[Stored records]

******************************

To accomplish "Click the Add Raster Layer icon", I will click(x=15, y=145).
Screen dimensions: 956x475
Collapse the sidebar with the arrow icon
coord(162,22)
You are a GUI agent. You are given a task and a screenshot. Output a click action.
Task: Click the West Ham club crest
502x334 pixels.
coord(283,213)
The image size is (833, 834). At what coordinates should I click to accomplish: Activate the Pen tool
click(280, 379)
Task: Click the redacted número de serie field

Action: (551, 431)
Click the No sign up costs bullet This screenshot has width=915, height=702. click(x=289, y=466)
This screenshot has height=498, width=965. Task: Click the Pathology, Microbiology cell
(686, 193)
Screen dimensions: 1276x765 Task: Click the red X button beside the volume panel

******************************

• Task description:
Please retype the data exactly as it stands, from its first line down to the line that contains "Task: Click the West Ham club crest", then stop.

• Your solution:
To accomplish "Click the Add Raster Layer icon", I will click(x=15, y=145).
Screen dimensions: 956x475
Collapse the sidebar with the arrow icon
coord(162,22)
You are a GUI agent. You are given a task and a screenshot. Output a click action.
Task: Click the West Ham club crest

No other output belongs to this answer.